Print the material below verbatim, omitting the pictures.
[start of Input records]
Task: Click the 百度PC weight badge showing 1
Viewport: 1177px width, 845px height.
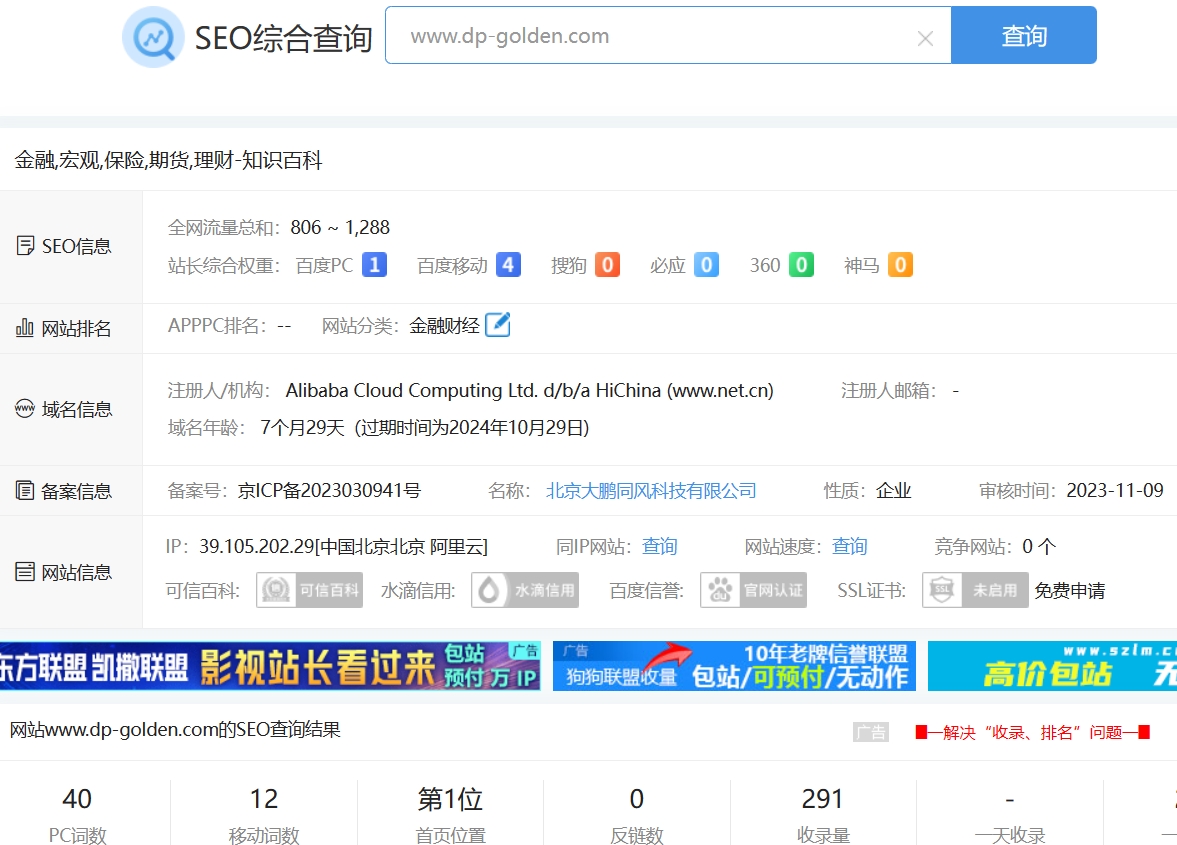Action: coord(373,264)
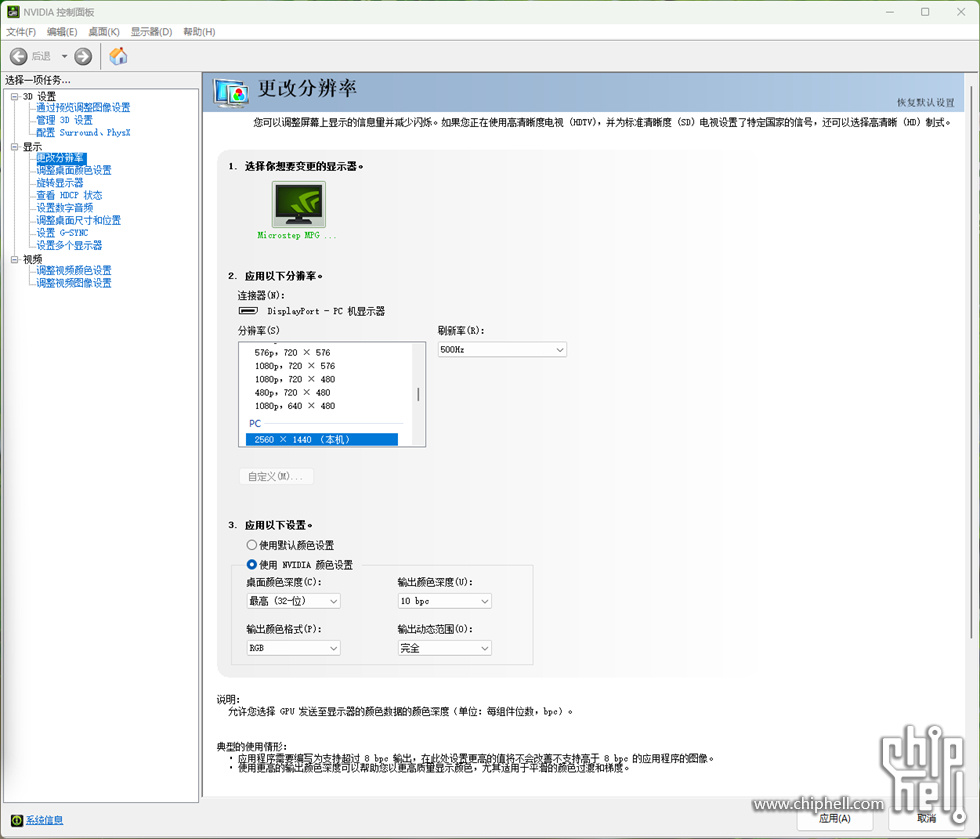Image resolution: width=980 pixels, height=839 pixels.
Task: Select the Microstep MPG monitor icon
Action: pos(298,205)
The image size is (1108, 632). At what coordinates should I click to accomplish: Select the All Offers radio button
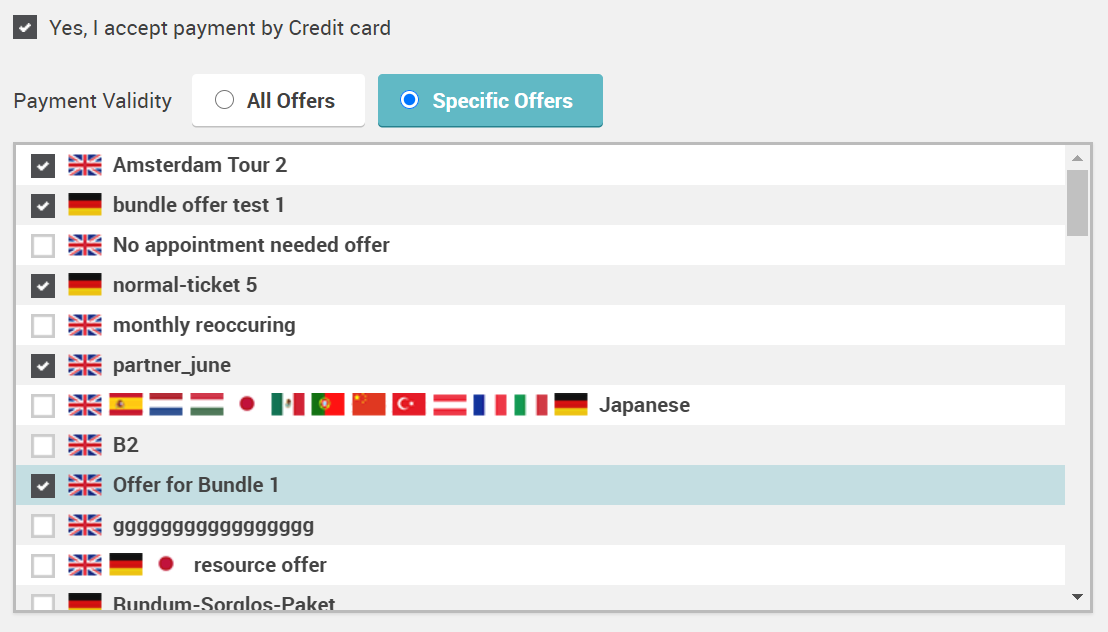[x=225, y=100]
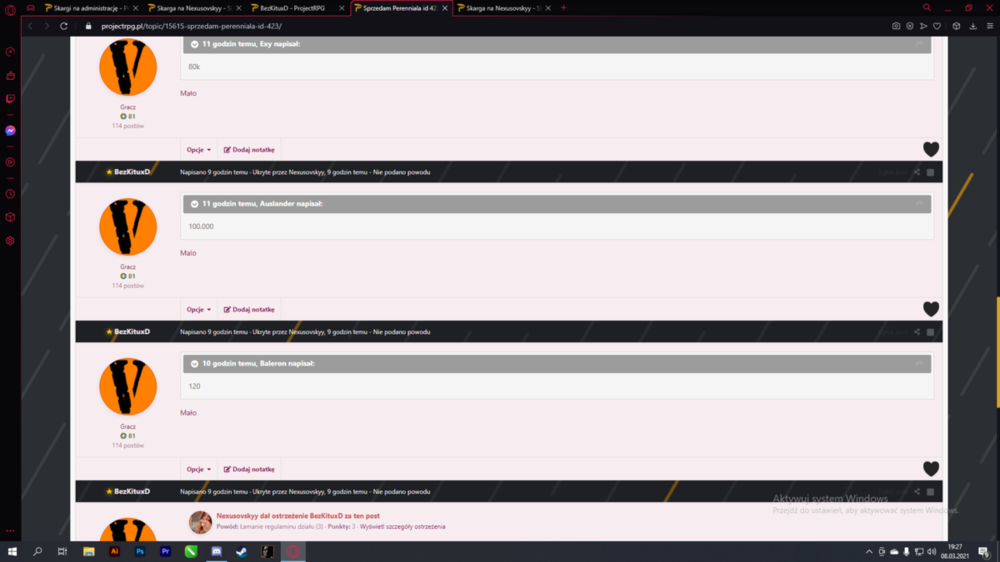The width and height of the screenshot is (1000, 562).
Task: Open Twitch in the Opera sidebar
Action: [10, 99]
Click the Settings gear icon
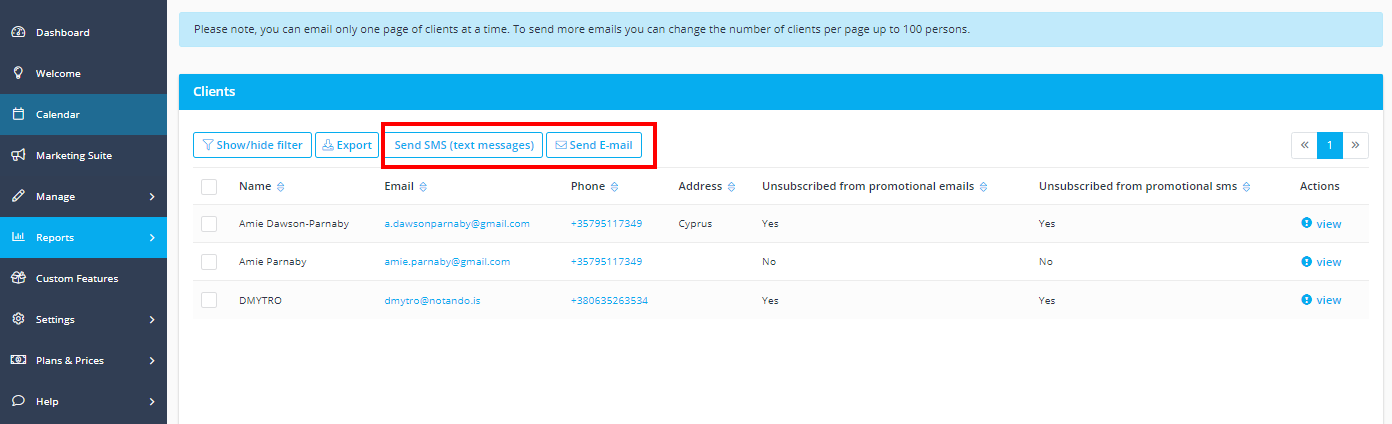This screenshot has height=424, width=1392. (x=18, y=319)
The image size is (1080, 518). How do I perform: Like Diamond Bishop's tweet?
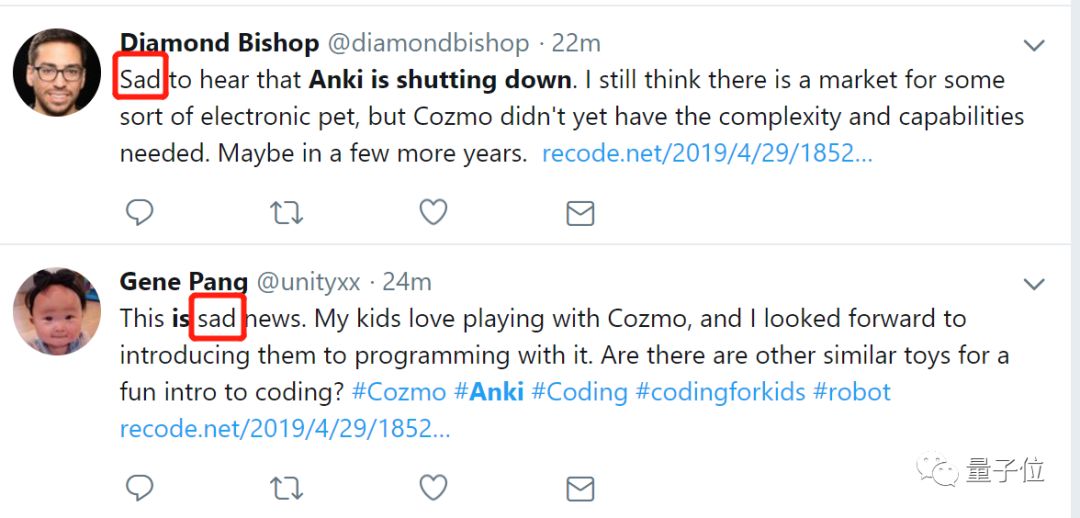pyautogui.click(x=433, y=212)
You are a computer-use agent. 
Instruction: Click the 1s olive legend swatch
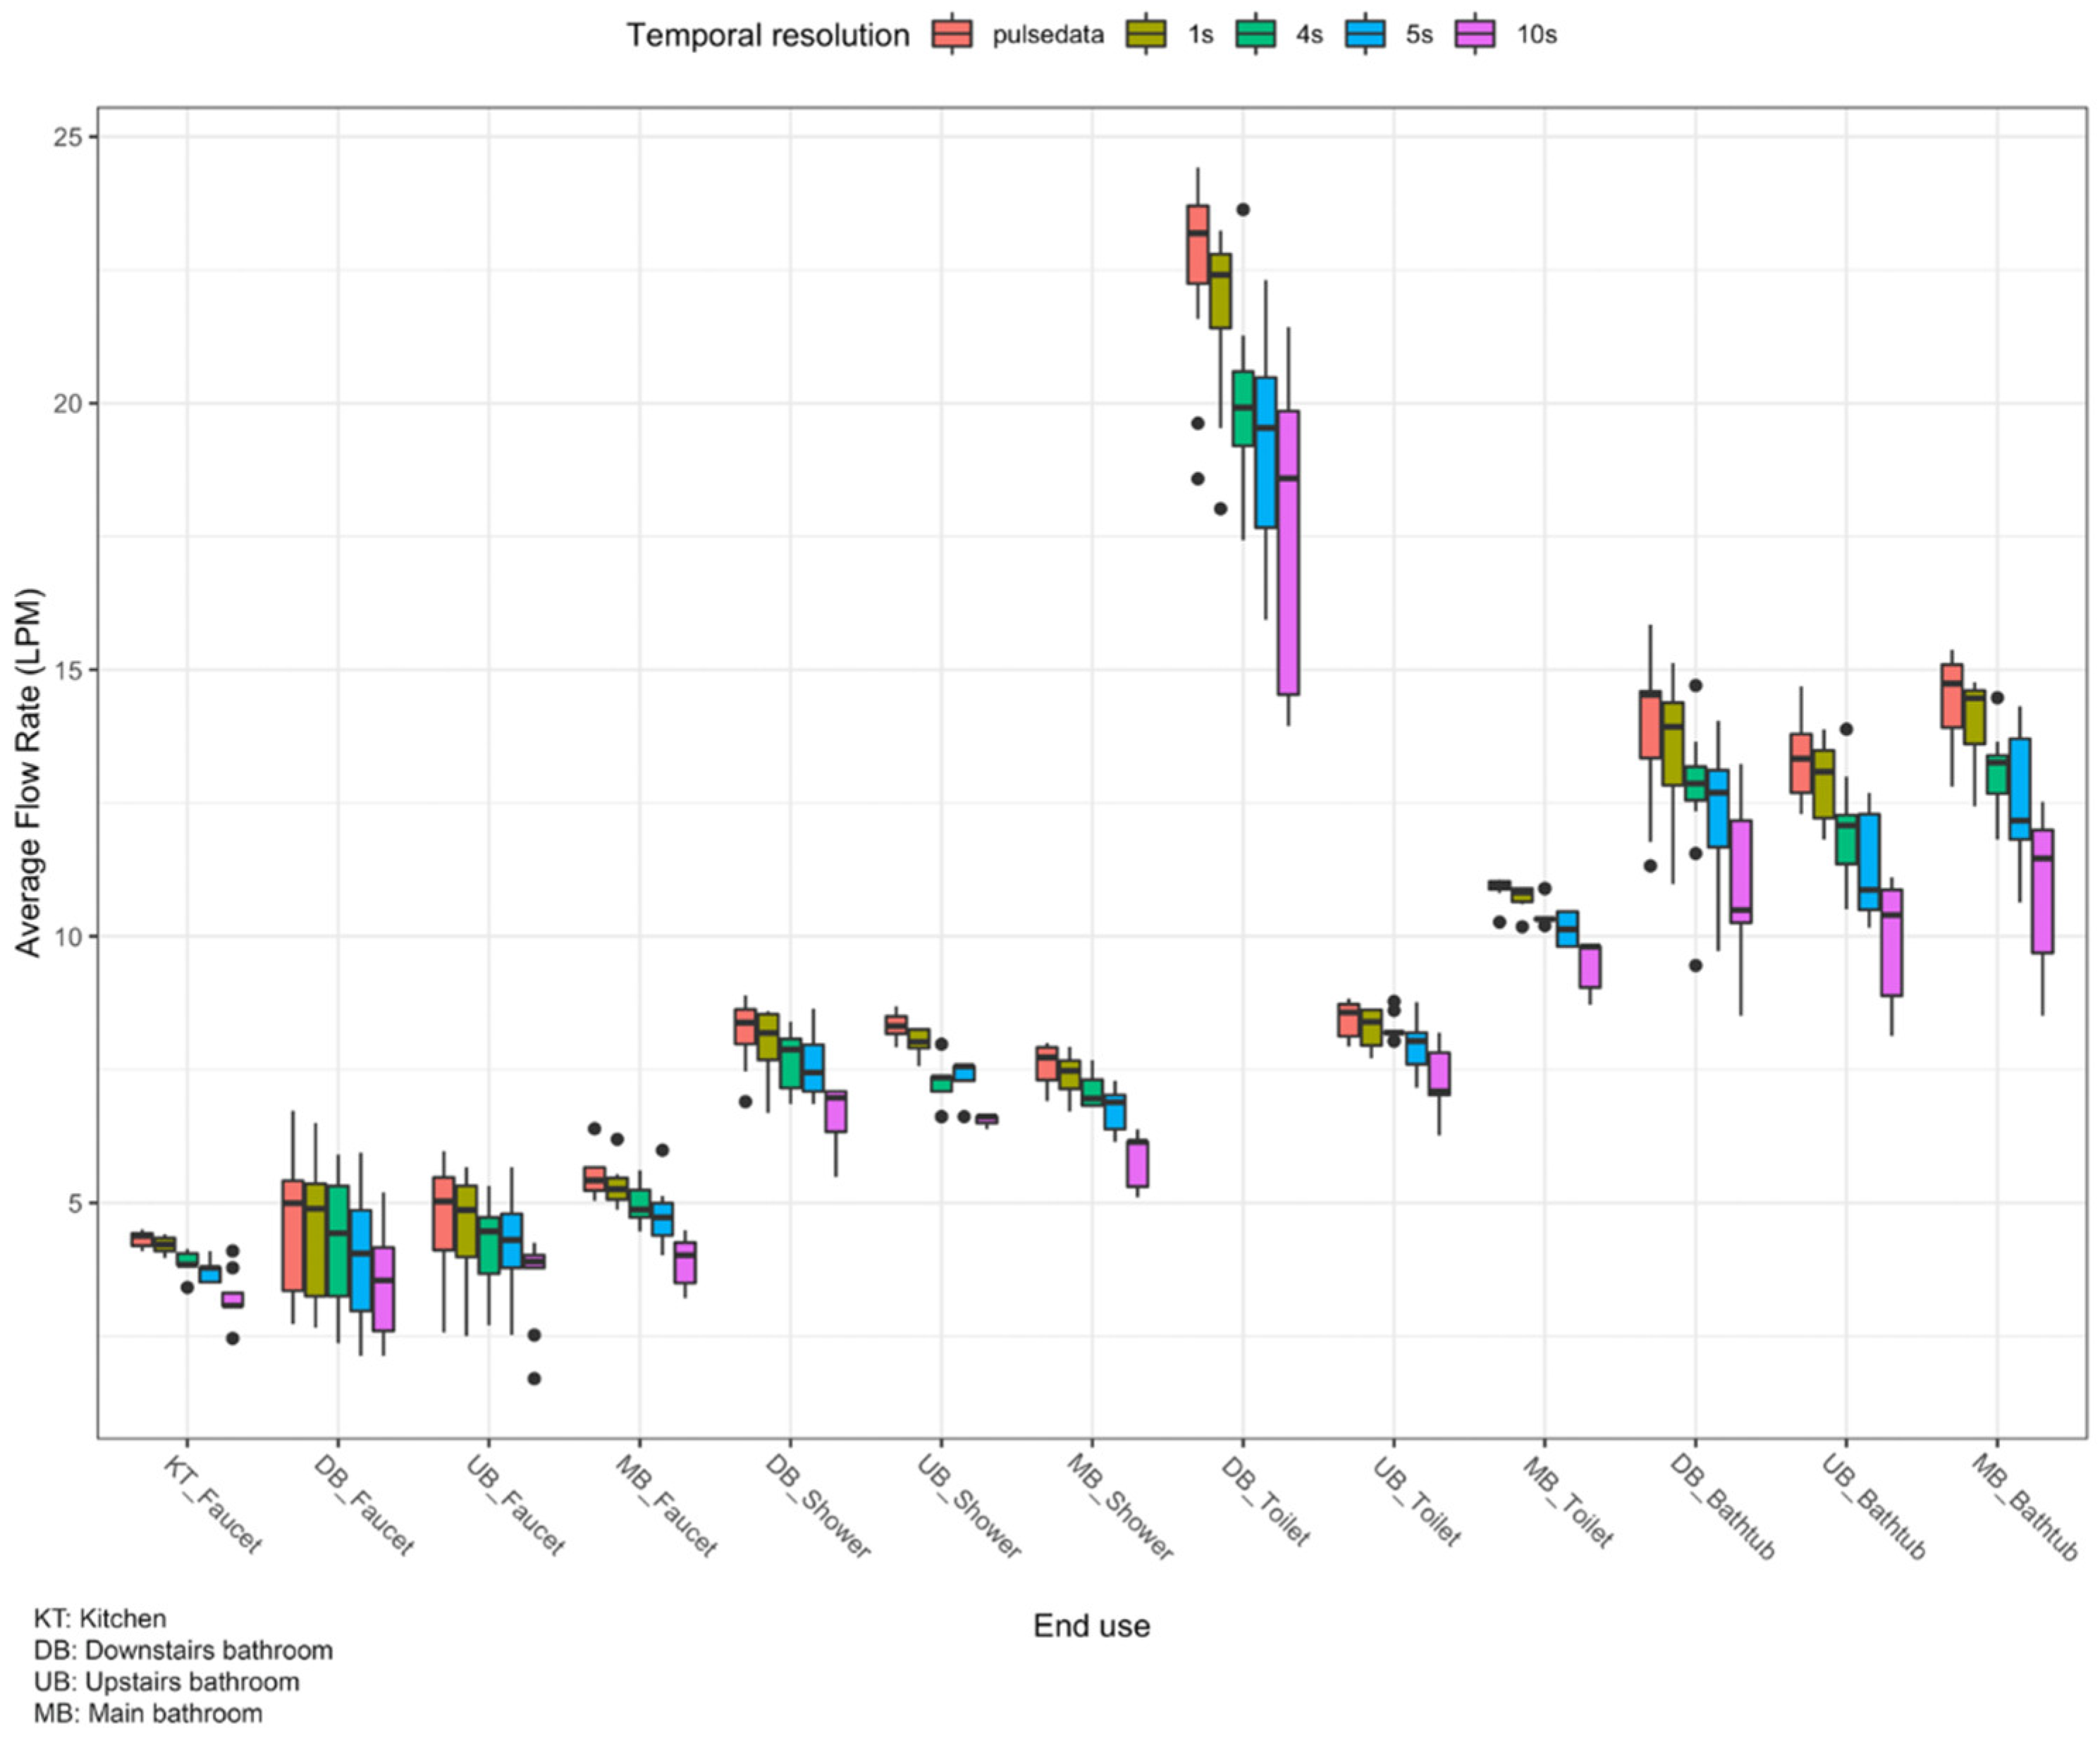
[end of Input records]
• _Answer to this task_
Task: Click the 百度PC weight badge showing 1
Viewport: 1177px width, 845px height.
Action: coord(373,264)
Image resolution: width=980 pixels, height=839 pixels.
Task: Select the Microstep MPG monitor icon
Action: pos(298,205)
The image size is (1108, 632). At what coordinates should I click to accomplish: Select the All Offers radio button
[x=225, y=100]
The width and height of the screenshot is (1000, 562).
Task: Open Twitch in the Opera sidebar
Action: [10, 99]
Click the Settings gear icon
This screenshot has height=424, width=1392. (x=18, y=319)
The image size is (1080, 518). How do I perform: Like Diamond Bishop's tweet?
pyautogui.click(x=433, y=212)
You are a computer-use agent. 
Instruction: Click the 1s olive legend swatch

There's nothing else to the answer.